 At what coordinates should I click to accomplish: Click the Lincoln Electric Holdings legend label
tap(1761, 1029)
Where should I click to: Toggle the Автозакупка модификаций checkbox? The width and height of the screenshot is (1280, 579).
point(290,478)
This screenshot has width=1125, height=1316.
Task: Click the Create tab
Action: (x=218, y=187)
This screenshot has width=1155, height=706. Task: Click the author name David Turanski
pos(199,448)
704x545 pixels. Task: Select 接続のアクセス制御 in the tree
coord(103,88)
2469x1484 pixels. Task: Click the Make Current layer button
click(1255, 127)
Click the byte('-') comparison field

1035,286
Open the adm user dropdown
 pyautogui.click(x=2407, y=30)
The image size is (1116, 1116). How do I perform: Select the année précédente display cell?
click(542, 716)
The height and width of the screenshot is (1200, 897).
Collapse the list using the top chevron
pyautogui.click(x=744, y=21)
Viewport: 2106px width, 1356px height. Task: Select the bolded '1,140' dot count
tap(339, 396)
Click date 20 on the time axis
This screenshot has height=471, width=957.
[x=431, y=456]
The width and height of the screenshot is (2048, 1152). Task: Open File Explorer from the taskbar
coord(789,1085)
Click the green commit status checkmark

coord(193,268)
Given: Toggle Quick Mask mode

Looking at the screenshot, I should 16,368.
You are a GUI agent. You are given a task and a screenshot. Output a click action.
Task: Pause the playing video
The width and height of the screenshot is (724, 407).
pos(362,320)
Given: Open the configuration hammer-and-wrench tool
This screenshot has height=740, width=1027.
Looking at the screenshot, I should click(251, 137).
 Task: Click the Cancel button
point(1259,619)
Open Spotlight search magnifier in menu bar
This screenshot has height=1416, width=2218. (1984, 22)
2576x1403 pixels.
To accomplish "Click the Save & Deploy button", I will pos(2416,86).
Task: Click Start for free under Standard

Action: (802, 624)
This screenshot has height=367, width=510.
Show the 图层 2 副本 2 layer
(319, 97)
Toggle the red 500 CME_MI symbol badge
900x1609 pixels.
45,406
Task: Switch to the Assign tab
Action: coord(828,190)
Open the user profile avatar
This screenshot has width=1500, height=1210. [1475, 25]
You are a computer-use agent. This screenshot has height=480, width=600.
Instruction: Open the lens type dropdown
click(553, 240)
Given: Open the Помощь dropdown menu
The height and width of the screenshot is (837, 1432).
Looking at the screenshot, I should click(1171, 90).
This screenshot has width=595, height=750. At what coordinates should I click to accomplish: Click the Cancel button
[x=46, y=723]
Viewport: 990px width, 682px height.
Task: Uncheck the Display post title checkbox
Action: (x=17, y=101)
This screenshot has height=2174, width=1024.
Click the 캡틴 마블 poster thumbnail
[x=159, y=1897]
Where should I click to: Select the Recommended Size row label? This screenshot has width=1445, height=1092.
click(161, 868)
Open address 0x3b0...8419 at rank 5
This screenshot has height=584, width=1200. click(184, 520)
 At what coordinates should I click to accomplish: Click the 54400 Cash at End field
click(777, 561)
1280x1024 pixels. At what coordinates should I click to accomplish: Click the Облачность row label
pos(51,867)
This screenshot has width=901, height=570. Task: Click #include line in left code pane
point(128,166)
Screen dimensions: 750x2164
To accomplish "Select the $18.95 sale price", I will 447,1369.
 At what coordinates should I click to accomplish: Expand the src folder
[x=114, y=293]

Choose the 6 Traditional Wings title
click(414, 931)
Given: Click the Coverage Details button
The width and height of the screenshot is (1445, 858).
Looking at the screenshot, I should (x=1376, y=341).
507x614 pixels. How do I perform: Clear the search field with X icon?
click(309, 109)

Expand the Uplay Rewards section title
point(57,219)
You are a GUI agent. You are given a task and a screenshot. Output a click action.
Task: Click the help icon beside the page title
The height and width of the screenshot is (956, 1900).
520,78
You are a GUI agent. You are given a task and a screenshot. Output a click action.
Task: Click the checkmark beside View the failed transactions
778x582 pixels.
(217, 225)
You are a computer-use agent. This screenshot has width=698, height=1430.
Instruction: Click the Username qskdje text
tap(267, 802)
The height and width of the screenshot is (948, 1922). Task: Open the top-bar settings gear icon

===

◆ Objective: Lay out each line of the entries above as a JSON list of strings, one string per line, omitting any blank lines.

◆ Correct output:
[
  " At what coordinates should I click to accomplish: Click the Lincoln Electric Holdings legend label",
  "tap(1761, 1029)",
  "Where should I click to: Toggle the Автозакупка модификаций checkbox? The width and height of the screenshot is (1280, 579).",
  "point(290,478)",
  "This screenshot has width=1125, height=1316.",
  "Task: Click the Create tab",
  "Action: (x=218, y=187)",
  "This screenshot has width=1155, height=706. Task: Click the author name David Turanski",
  "pos(199,448)",
  "704x545 pixels. Task: Select 接続のアクセス制御 in the tree",
  "coord(103,88)",
  "2469x1484 pixels. Task: Click the Make Current layer button",
  "click(1255, 127)",
  "Click the byte('-') comparison field",
  "1035,286",
  "Open the adm user dropdown",
  " pyautogui.click(x=2407, y=30)",
  "The image size is (1116, 1116). How do I perform: Select the année précédente display cell?",
  "click(542, 716)",
  "The height and width of the screenshot is (1200, 897).",
  "Collapse the list using the top chevron",
  "pyautogui.click(x=744, y=21)",
  "Viewport: 2106px width, 1356px height. Task: Select the bolded '1,140' dot count",
  "tap(339, 396)",
  "Click date 20 on the time axis",
  "This screenshot has height=471, width=957.",
  "[x=431, y=456]",
  "The width and height of the screenshot is (2048, 1152). Task: Open File Explorer from the taskbar",
  "coord(789,1085)",
  "Click the green commit status checkmark",
  "coord(193,268)",
  "Given: Toggle Quick Mask mode",
  "Looking at the screenshot, I should 16,368.",
  "You are a GUI agent. You are given a task and a screenshot. Output a click action.",
  "Task: Pause the playing video",
  "The width and height of the screenshot is (724, 407).",
  "pos(362,320)",
  "Given: Open the configuration hammer-and-wrench tool",
  "This screenshot has height=740, width=1027.",
  "Looking at the screenshot, I should click(251, 137).",
  " Task: Click the Cancel button",
  "point(1259,619)",
  "Open Spotlight search magnifier in menu bar",
  "This screenshot has height=1416, width=2218. (1984, 22)",
  "2576x1403 pixels.",
  "To accomplish \"Click the Save & Deploy button\", I will pos(2416,86).",
  "Task: Click Start for free under Standard",
  "Action: (802, 624)",
  "This screenshot has height=367, width=510.",
  "Show the 图层 2 副本 2 layer",
  "(319, 97)",
  "Toggle the red 500 CME_MI symbol badge",
  "900x1609 pixels.",
  "45,406",
  "Task: Switch to the Assign tab",
  "Action: coord(828,190)",
  "Open the user profile avatar",
  "This screenshot has width=1500, height=1210. [1475, 25]",
  "You are a computer-use agent. This screenshot has height=480, width=600.",
  "Instruction: Open the lens type dropdown",
  "click(553, 240)",
  "Given: Open the Помощь dropdown menu",
  "The height and width of the screenshot is (837, 1432).",
  "Looking at the screenshot, I should click(1171, 90).",
  "This screenshot has width=595, height=750. At what coordinates should I click to accomplish: Click the Cancel button",
  "[x=46, y=723]",
  "Viewport: 990px width, 682px height.",
  "Task: Uncheck the Display post title checkbox",
  "Action: (x=17, y=101)",
  "This screenshot has height=2174, width=1024.",
  "Click the 캡틴 마블 poster thumbnail",
  "[x=159, y=1897]",
  "Where should I click to: Select the Recommended Size row label? This screenshot has width=1445, height=1092.",
  "click(161, 868)",
  "Open address 0x3b0...8419 at rank 5",
  "This screenshot has height=584, width=1200. click(184, 520)",
  " At what coordinates should I click to accomplish: Click the 54400 Cash at End field",
  "click(777, 561)",
  "1280x1024 pixels. At what coordinates should I click to accomplish: Click the Облачность row label",
  "pos(51,867)",
  "This screenshot has width=901, height=570. Task: Click #include line in left code pane",
  "point(128,166)",
  "Screen dimensions: 750x2164",
  "To accomplish \"Select the $18.95 sale price\", I will 447,1369.",
  " At what coordinates should I click to accomplish: Expand the src folder",
  "[x=114, y=293]",
  "Choose the 6 Traditional Wings title",
  "click(414, 931)",
  "Given: Click the Coverage Details button",
  "The width and height of the screenshot is (1445, 858).",
  "Looking at the screenshot, I should (x=1376, y=341).",
  "507x614 pixels. How do I perform: Clear the search field with X icon?",
  "click(309, 109)",
  "Expand the Uplay Rewards section title",
  "point(57,219)",
  "You are a GUI agent. You are given a task and a screenshot. Output a click action.",
  "Task: Click the help icon beside the page title",
  "The height and width of the screenshot is (956, 1900).",
  "520,78",
  "You are a GUI agent. You are given a task and a screenshot. Output a click action.",
  "Task: Click the checkmark beside View the failed transactions",
  "778x582 pixels.",
  "(217, 225)",
  "You are a computer-use agent. This screenshot has width=698, height=1430.",
  "Instruction: Click the Username qskdje text",
  "tap(267, 802)",
  "The height and width of the screenshot is (948, 1922). Task: Open the top-bar settings gear icon"
]